━━━ Given records ━━━
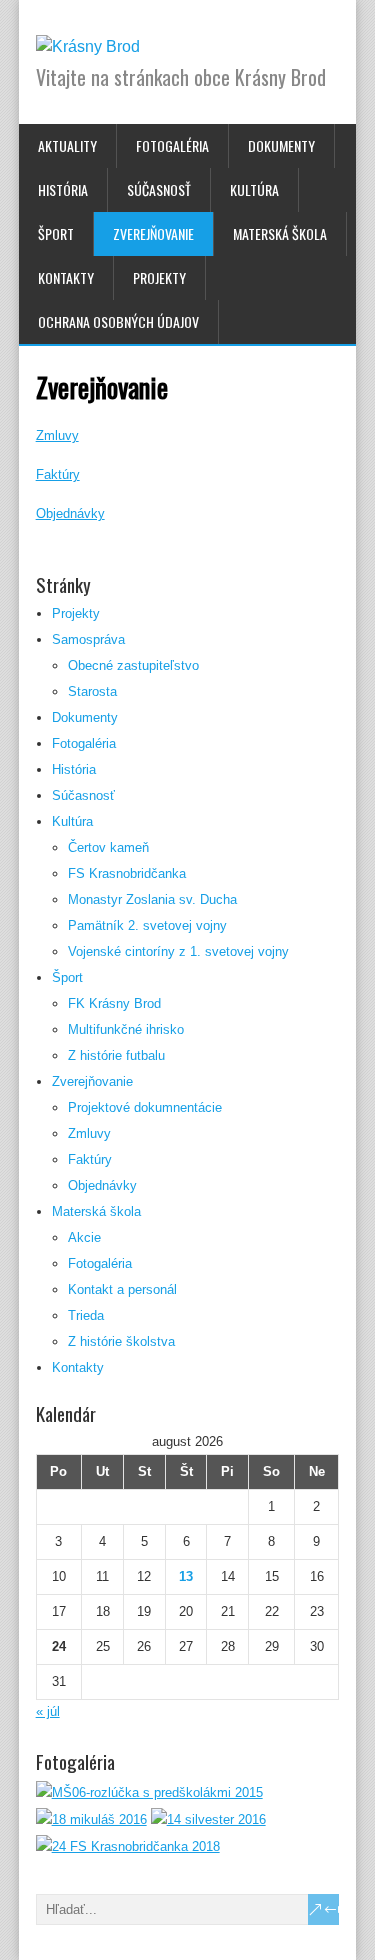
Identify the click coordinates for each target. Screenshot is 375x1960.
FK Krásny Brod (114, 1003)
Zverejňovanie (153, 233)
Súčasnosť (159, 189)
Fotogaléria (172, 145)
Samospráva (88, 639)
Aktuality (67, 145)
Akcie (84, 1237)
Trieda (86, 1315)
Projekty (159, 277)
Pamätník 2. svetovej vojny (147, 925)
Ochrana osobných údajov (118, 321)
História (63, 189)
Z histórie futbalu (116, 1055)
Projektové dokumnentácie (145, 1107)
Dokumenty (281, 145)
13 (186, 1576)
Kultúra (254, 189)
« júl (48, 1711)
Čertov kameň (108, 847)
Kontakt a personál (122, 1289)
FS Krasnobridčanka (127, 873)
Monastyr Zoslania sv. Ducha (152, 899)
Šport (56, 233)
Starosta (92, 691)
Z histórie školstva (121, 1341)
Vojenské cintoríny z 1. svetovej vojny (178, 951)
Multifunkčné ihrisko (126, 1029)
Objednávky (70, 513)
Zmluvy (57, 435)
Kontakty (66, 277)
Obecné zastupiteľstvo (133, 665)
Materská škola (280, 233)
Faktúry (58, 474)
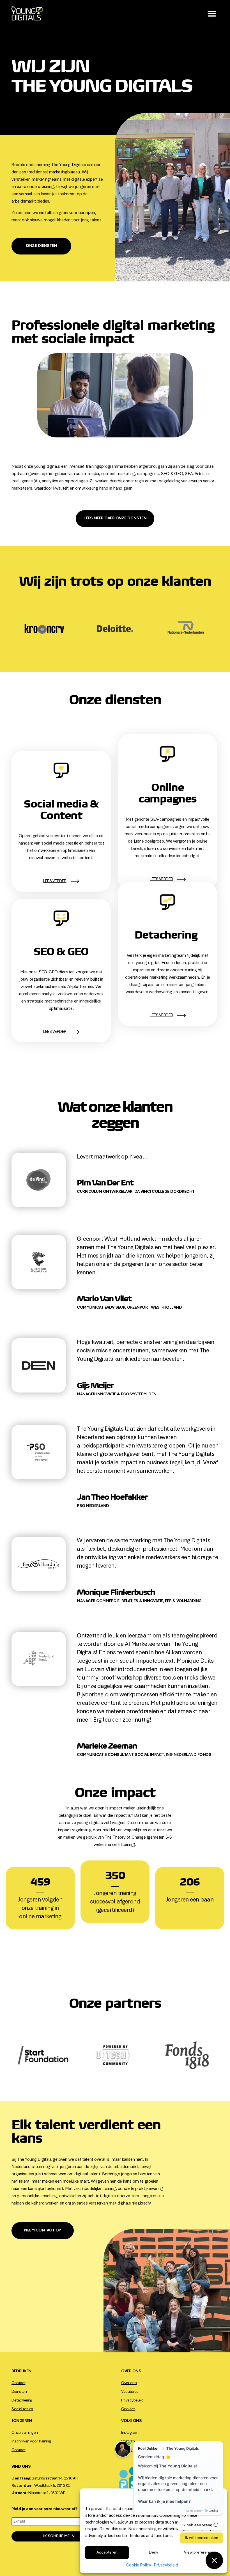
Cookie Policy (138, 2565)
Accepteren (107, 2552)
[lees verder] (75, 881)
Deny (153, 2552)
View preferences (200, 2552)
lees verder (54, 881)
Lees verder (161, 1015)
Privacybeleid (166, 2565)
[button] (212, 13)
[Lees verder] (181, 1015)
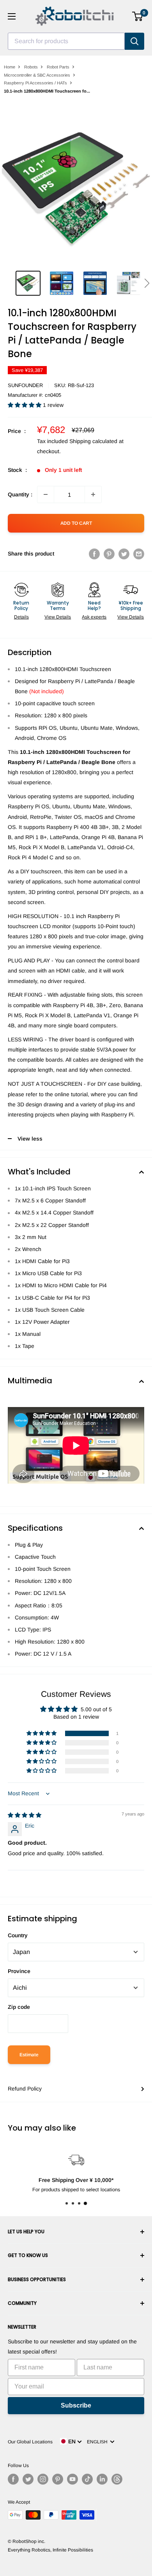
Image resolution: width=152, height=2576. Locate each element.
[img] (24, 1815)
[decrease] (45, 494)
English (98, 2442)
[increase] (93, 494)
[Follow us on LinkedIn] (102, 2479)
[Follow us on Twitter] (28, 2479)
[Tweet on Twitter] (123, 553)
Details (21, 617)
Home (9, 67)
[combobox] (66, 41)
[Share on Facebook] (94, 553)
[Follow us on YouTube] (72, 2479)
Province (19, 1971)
━━━
*Problem*. When a line of the material holds the string "svetovej", copy that line.

*Solution for this problem*.
Pamätník 2. svetovej vojny (147, 925)
Vojenské cintoríny z 1. svetovej vojny (178, 951)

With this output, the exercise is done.